• Exercise brief
Copy every line of the records below that contains the string "screenshot". Case counts.

• Available data
::::::::::
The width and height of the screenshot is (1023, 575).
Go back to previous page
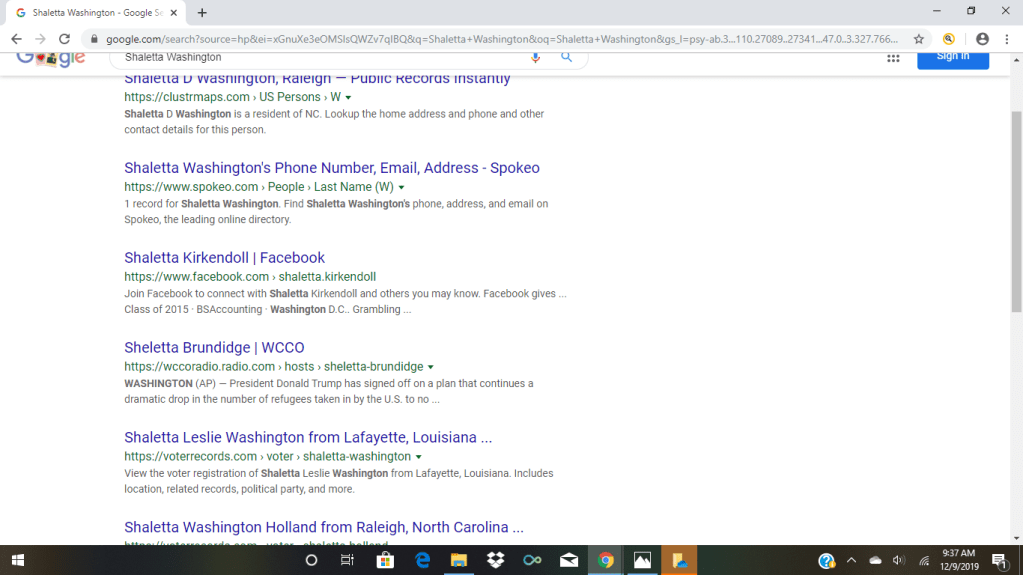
::::::::::
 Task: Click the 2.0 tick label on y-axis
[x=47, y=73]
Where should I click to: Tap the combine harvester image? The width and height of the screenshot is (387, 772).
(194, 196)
::::::::::
• Expected answer
The width and height of the screenshot is (1023, 575).
Where should I click to: Tap the combine harvester image? The width and height of the screenshot is (387, 772).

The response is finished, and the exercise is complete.